The venue transitions to Halloween music. I begin to suspect this is a Waiting for Godot moment. We gaze out into the crowd, where gay guys in brightly-colored bobs halfheartedly dance to the Ghostbusters theme in an attempt to keep the vibe going.

It's worth mentioning that gay guys and Azealia Banks have a fraught relationship: gay guys love her, and she reviles gay guys. It's also worth mentioning that under the logics of stan culture, "love" is dehumanizing, tantamount to panoptic surveillance and Chinese water torture. I'm reminded of an old thread of hers, where she writes: "No one EVER told me they loved me before you all did... and you guys REALLY love me. Sometimes I don't know how to handle that." I wonder if we could be the problem.

After around an hour, she arrives to raucous applause. She’s dressed in all-black as Katrin Quinol of Black Box. She tells us that this is the "largest crowd she's ever played for.” I’m skeptical, but flattered nonetheless. She’s accompanied by a drummer and DJ who seems absolutely geeked to be in Banks's presence. She opens with "The Big Big Beat," "Miss Amor," and "Liquorice." It doesn’t fully hit me until "Count Contessa," four songs in, that this is actually happening. We're in the 212, on Halloween, and not only is she here, she's really enjoying herself, and she sounds incredible.

The energy reaches new heights during "1991" and "Heavy Metal and Reflective." She leans into the campiness of her upbeat tracks, fully committing to an Italian accent on "New Bottega" and a  British accent on "Wings of a Butterfly." To the delight of Fallen Angel, she requests the disco ball for "Treasure Island." There's no better place to jump and feel the cold sweat of the guys around you than on Treasure Island, where the moon twinkles on the watery horizon.

She doesn't talk much between songs.
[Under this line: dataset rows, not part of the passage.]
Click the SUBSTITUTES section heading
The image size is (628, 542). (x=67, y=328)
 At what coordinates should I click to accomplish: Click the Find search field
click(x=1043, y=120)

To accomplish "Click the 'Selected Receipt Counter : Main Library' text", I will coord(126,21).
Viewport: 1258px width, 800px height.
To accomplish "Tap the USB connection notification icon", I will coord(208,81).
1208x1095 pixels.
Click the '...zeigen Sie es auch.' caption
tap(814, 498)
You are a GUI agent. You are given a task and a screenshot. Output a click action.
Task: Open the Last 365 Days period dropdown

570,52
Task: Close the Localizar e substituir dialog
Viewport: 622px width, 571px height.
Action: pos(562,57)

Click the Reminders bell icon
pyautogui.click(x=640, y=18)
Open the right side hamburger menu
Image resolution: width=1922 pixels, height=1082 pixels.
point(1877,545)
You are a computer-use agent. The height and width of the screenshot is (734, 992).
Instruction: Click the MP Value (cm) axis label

When she does, it's just to tease the next song through vocal riffs of a random verse. The room starts cheering by the second word without fail, like the world's gayest Quizbowl round. As a testament to this, when she finally gets to cult classic "212," the entire room shouts every word with perfect enunciation. We guess — nay, know — that cunt getting eaten.

The concert ends with no encore, which I believe should have been "Chasing Time." At her best, Azealia is performing for herself and herself only: delivering her lines with panache, doing vocal riffs just because she can, dancing her heart out to the sheer excellence of her decade-old songs. She doesn't care if we like her. She could do this, with or without us, and we were incredibly lucky to bear witness.